A Call for Professional Referees
The recommendations from the Lancet team are insightful but perhaps naive. They suggest publishers verify references pre-publication, indexing services add metadata on "citation validity," and databases track fabricated citations [6]. The problem is not dissimilar from that experienced in MedComms some decades ago. There professional medical writers are expected to submit all source materials with supporting evidence marked-up for confirmation by the client. This represents a simple ‘human-in-the-loop’ fix, but one journals refuse to face. The additional burden on reviewers would require some reward more than the pathetic ‘recognition’ currently offered. The peer review system is in crisis; when submitting our work to journals we are regularly required to provide the details of a host of potential referees and it takes over 35 invites to get two reviewers [9]. We simply cannot expect volunteers drowning in their own work to fact-check 50 references for free.
I’ve said it before and I’ll say it again, it’s time for a radical shift. We need to stop the fantasy of AI checking AI’s homework. We need to fund professional referees, a return to peer review, introducing scientists appropriately rewarded to verify the integrity of the publication record [9][13]. Until then, treat every reference list you read with suspicion. The illusion of accuracy has shattered.
References
- Hardman TC (2018). Do you remember Index Medicus? Ramblings of an old fool.
- Ucar, I., López-Fernandino, F., Rodriguez-Ulibarri, P. et al. Growth in the number of references in engineering journal papers during the 1972–2013 period. Scientometrics 98, 1855–1864 (2014).
- Jeppe Nicolaisen & Tove Faber Frandsen, 2021. "Number of references: a large-scale study of interval ratios," Scientometrics, Springer; Akadémiai Kiadó, vol. 126(1), pages 259-285, January.
- Susana Sánchez-Gil, Juan Gorraiz, David Melero-Fuentes. Reference density trends in the major disciplines. Journal of Informetrics, Volume 12, Issue 1, 2018, Pages 42-58.
- Jergas H, Baethge C. Quotation accuracy in medical journal articles—a systematic review and meta-analysis. PeerJ. 2015;3:e1364.
- Topaz M, et al. Fabricated references in biomedical literature: a 2023-2026 audit of PubMed Central. Lancet. 2026 May;387(10033):e21-e22.
- Retraction Watch. One in 277 PubMed-indexed papers in 2026 shows fabricated references, says analysis. 2026 May 7.
- Niche Science & Technology Ltd. (2020). An Insider’s Insight on Literature Searches.
- Longrois D, Rozencwaig S, Guinot PG. Rethinking peer review in medicine: From trust to transformation. J Crit Care Med. 2025;11(3):205-207.

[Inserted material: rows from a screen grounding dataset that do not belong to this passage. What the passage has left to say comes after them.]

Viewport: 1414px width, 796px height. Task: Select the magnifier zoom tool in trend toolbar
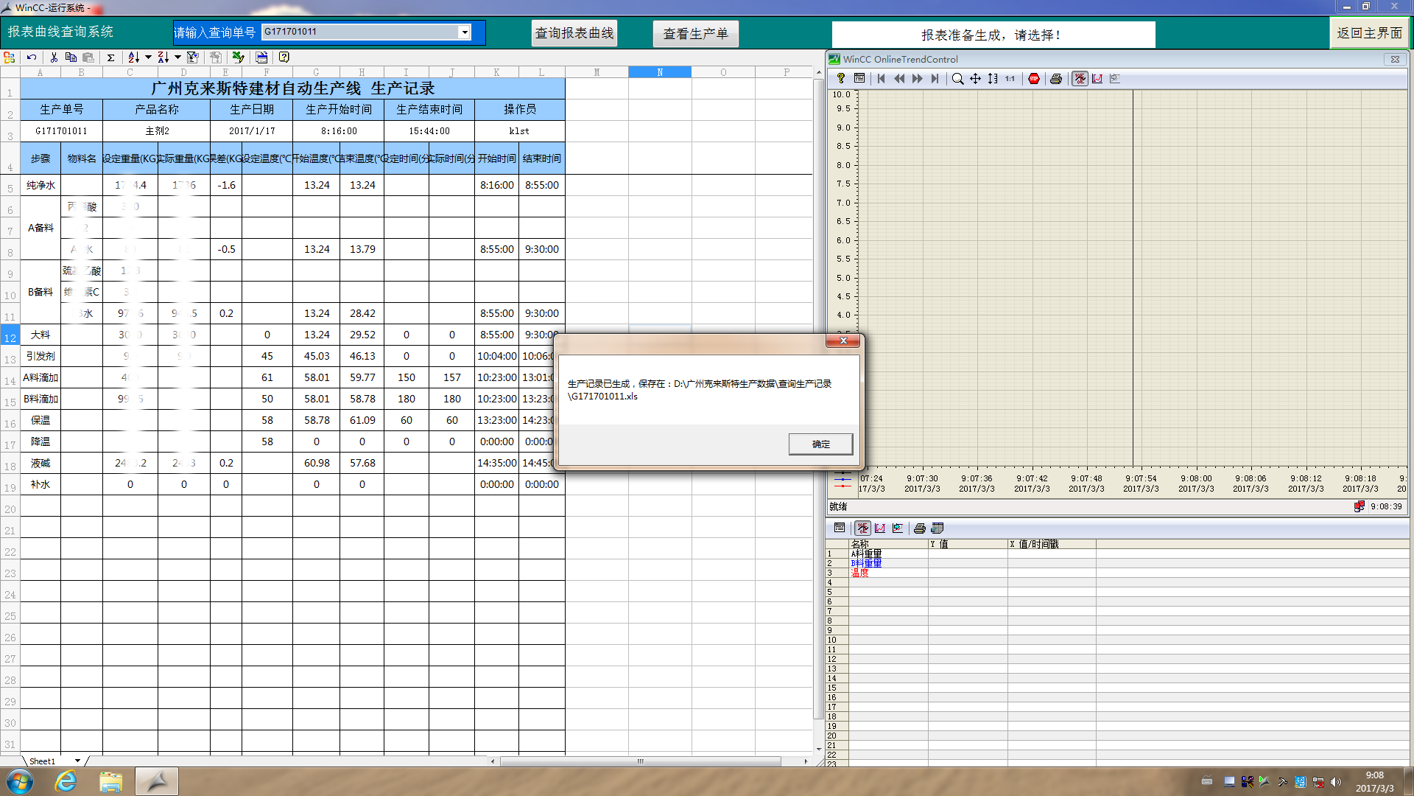[957, 79]
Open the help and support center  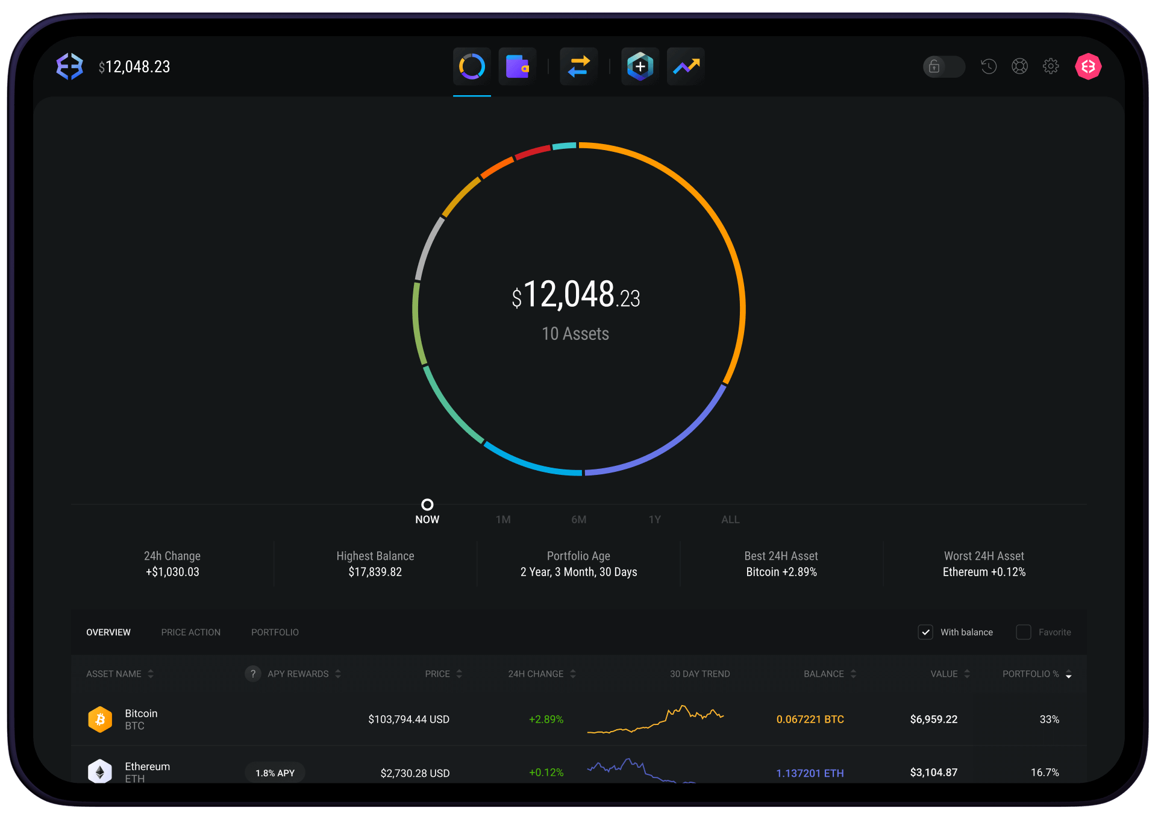point(1020,66)
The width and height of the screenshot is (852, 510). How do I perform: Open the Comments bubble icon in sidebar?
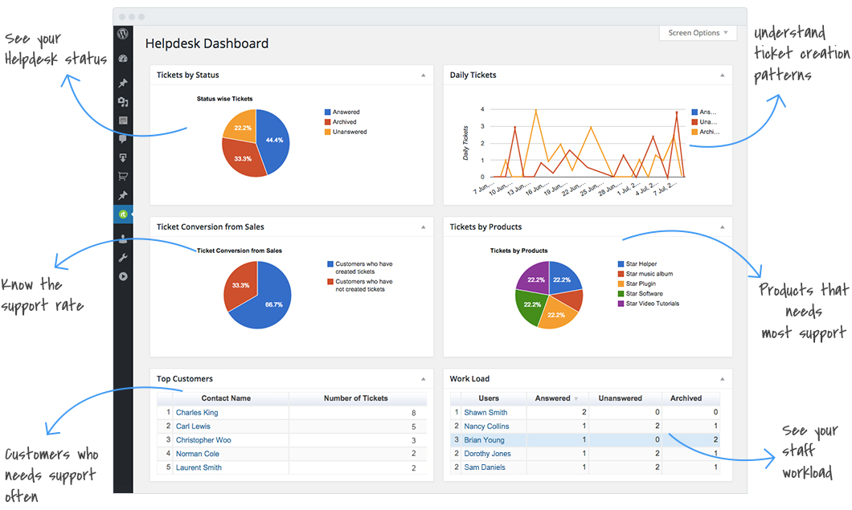[123, 139]
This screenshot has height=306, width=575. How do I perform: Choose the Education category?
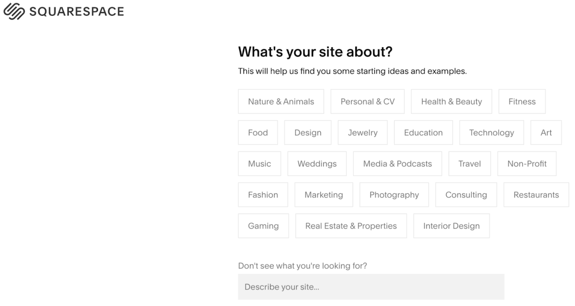coord(423,132)
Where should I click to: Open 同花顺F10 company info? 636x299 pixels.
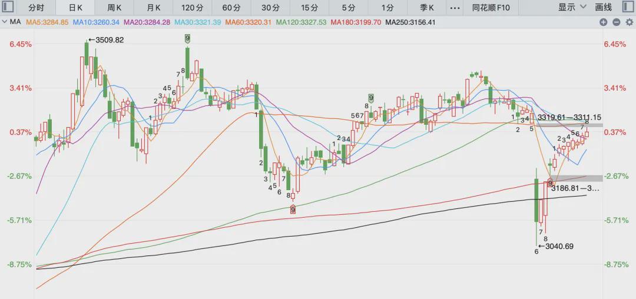(x=491, y=8)
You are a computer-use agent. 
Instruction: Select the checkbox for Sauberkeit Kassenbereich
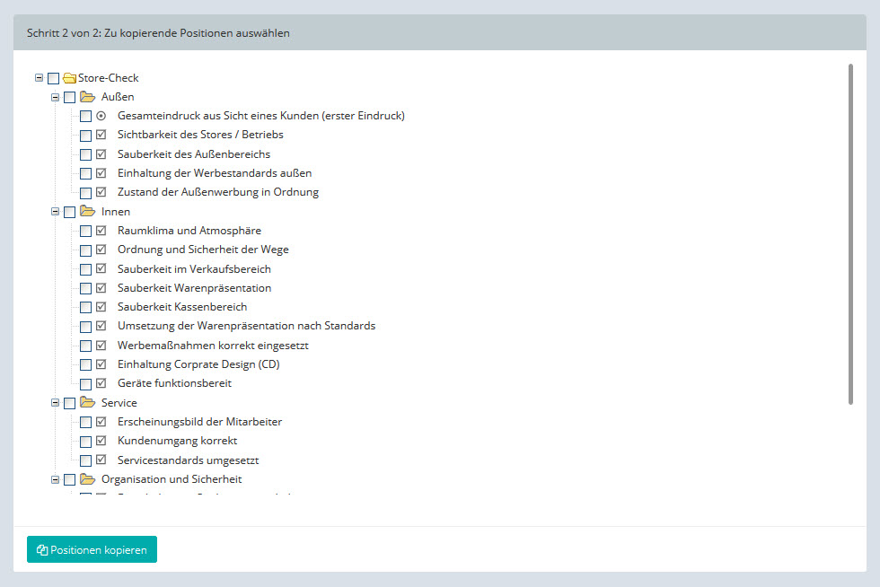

- Albert, A.Y.K., Gow, J.L., Cobra, A. et al. Is it becoming harder to secure reviewers for peer review? A test with data from five ecology journals. Res Integr Peer Rev 1, 14 (2016).
- Meyerson, L.A., Suzzi-Simmons, A. & Simberloff, D. Quantifying reviewer declines in scientific publishing: twenty-one years of data from biological invasions 2002–2024.Biol Invasions 27, 223 (2025).
- Bergstrom CT, Gross K. Screening, sorting, and the feedback cycles that imperil peer review. PLoS Biol. 2026 Feb 24;24(2):e3003650.
- Hardman TC (2024). Are Science Publishers Monster Predators?